Table 2 Promoting Characteristics to Develop Resilient Youth
Late Adolescence (Ages 17–21 Years)
During this stage of development, adolescents are facing high school graduation, placement tests, and often college or career selection activities. They are expected to make major decisions about the rest of their lives. By the end of late adolescence, most youth reach full physical, cognitive, social, and emotional maturity, and most issues of emancipation are essentially resolved.
Specialization of gross motor skills, gains in strength, and aerobic capacity are fully developed; however, some adolescents may continue to develop speed and increase in size; these changes occur at a slower rate compared with during middle adolescence, and females continue to accumulate fat mass. Their vision is fully developed.

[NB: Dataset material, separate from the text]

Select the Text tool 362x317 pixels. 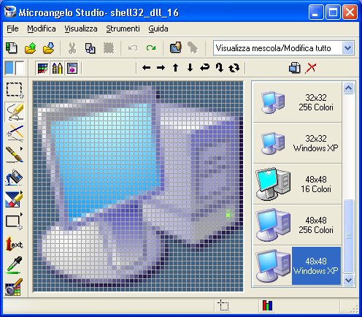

Cognitive Motor Development
These youth engage in more complex cognitive skills. Abstract thought has been established, empathy skills are well developed, and personal values are clearer and well defined. Youth are able to process and make adult decisions, are future oriented, and perceive, set, and react on long-range options and goals. They have the cognitive ability to understand and remember strategies for most academic, sports, and life endeavors.

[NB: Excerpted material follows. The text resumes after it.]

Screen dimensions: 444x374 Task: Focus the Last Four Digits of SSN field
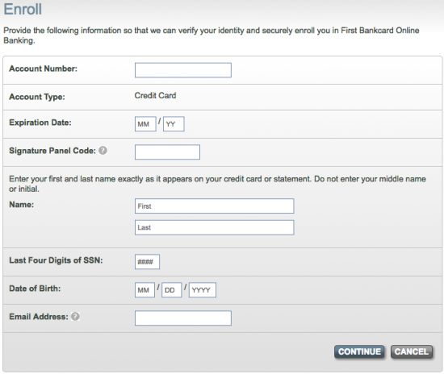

These youth are continuing the process of emancipation and their significant symbolic movement away from home. Some adolescents seek employment, move away from home, and become financially independent. Others go to college and only temporarily move from their parents’ home and continue to be financially and emotionally dependent on their parents. Other youth may choose some combination of these two scenarios. Adolescents in the late stages of development are beginning to resolve conflicts between themselves and their parents. At this stage, youth should have developed an acceptable body image and gender role. They continue to develop their ability to function independently and are less influenced by peers; now they can think independently and use their own judgment for setting personal rules. They are more actively participating in sexual experimentation, are able to be altruistic, and can initiate, develop, and sustain intimate relationships. Their relationships with romantic partners are less narcissistic and more geared toward mutual respect and gratification. They prefer the association with groups and couples and prefer intimacy versus isolation. Most adolescents at this stage of maturation have developed a strong sense of personal identity.

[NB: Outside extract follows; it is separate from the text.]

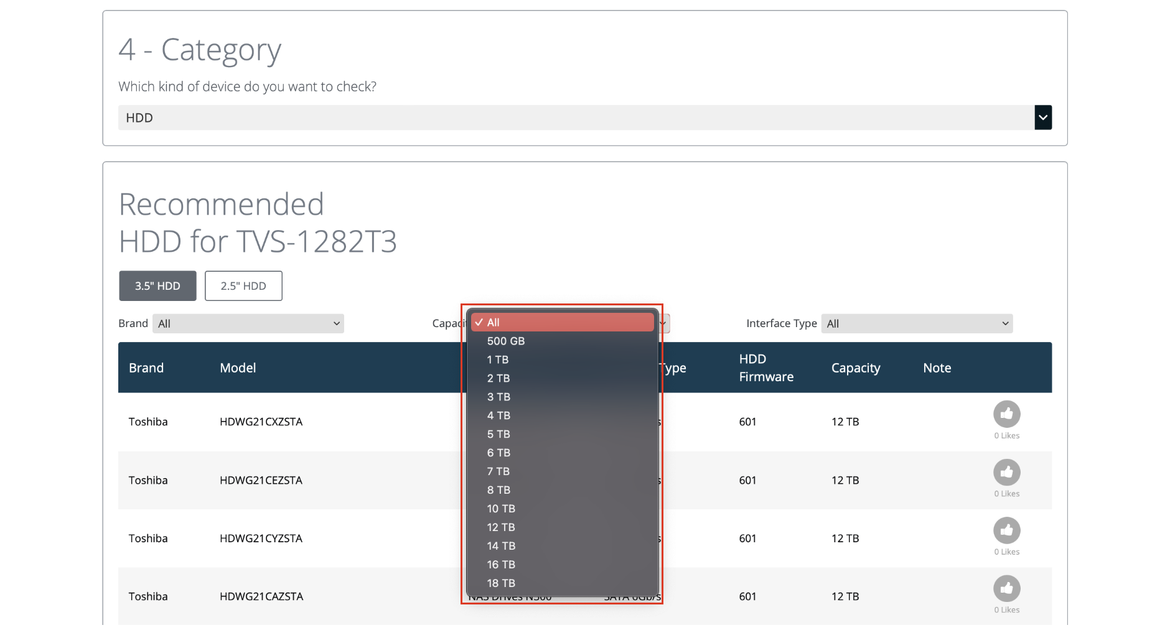The height and width of the screenshot is (643, 1175).
Task: Switch to 2.5" HDD tab
Action: (x=243, y=286)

A neurodevelopmental perspective of adolescence holds that it is a transitional period of growth, development, and maturation that begins at the end of childhood and ends with entry into adulthood (about between the ages of 10 and 21 years). The onset of puberty signals the start of adolescence. The end of adolescence is marked by the individual reaching full physical and developmental maturity or young adulthood. As adolescents matriculate through this phase of life, they experience significant physical, hormonal, cognitive, emotional, and social changes. These changes occur in three overlapping stages: early, middle, and late adolescence. Early adolescence marks the onset of puberty, middle adolescence is characterized by peak growth and physical maturation, and late adolescence marks the end of puberty and the integration of all functional skills. Youth who experience normal growth and development phase through these stages with minimal problems and emerge a fully functioning member of society.